Hinge Health, a nine-year-old company that offers a digital solution to treat chronic musculoskeletal (MSK) conditions, has made a significant decision that will greatly impact its workforce. The company has confirmed that on Thursday, approximately 10% of its employees were let go, as first reported by TechCrunch.
The cuts affected team members from various departments, including engineering, as confirmed by employees on LinkedIn. Prior to the layoffs, Hinge Health boasted a team of over 1,700 employees, according to an estimate from LinkedIn.

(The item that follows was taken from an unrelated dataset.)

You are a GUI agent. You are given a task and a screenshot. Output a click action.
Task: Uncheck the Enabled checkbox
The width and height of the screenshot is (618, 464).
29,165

“As we continue to reimagine musculoskeletal care, we are also committed to building a long-term sustainable business,” a company spokesperson said in a statement. “To accelerate our path to profitability, speed up decision making, and better focus our investments, we have made the decision to realign our organization. We are incredibly grateful for all our departing team members’ contributions and are focused on supporting them through this transition.”
The layoffs come as Hinge Health is preparing for its upcoming IPO and striving to achieve profitability. However, the company has not disclosed any details about the exact timing of the IPO. In a previous statement, Hinge Health stated that it is not under pressure to go public this year as it still has $400 million in cash reserves.
In October 2021, Hinge Health was valued at $6.2 billion after receiving $400 million in Series E funding from Tiger Global and Coatue Management. This brings Hinge’s total funding to $828 million, according to data from PitchBook.
While Hinge Health is a major player in the digital healthcare industry, it is not without competition. Sword Health, backed by General Catalyst and Khosla Ventures, is a key competitor. The company was last valued at $2 billion in November 2021.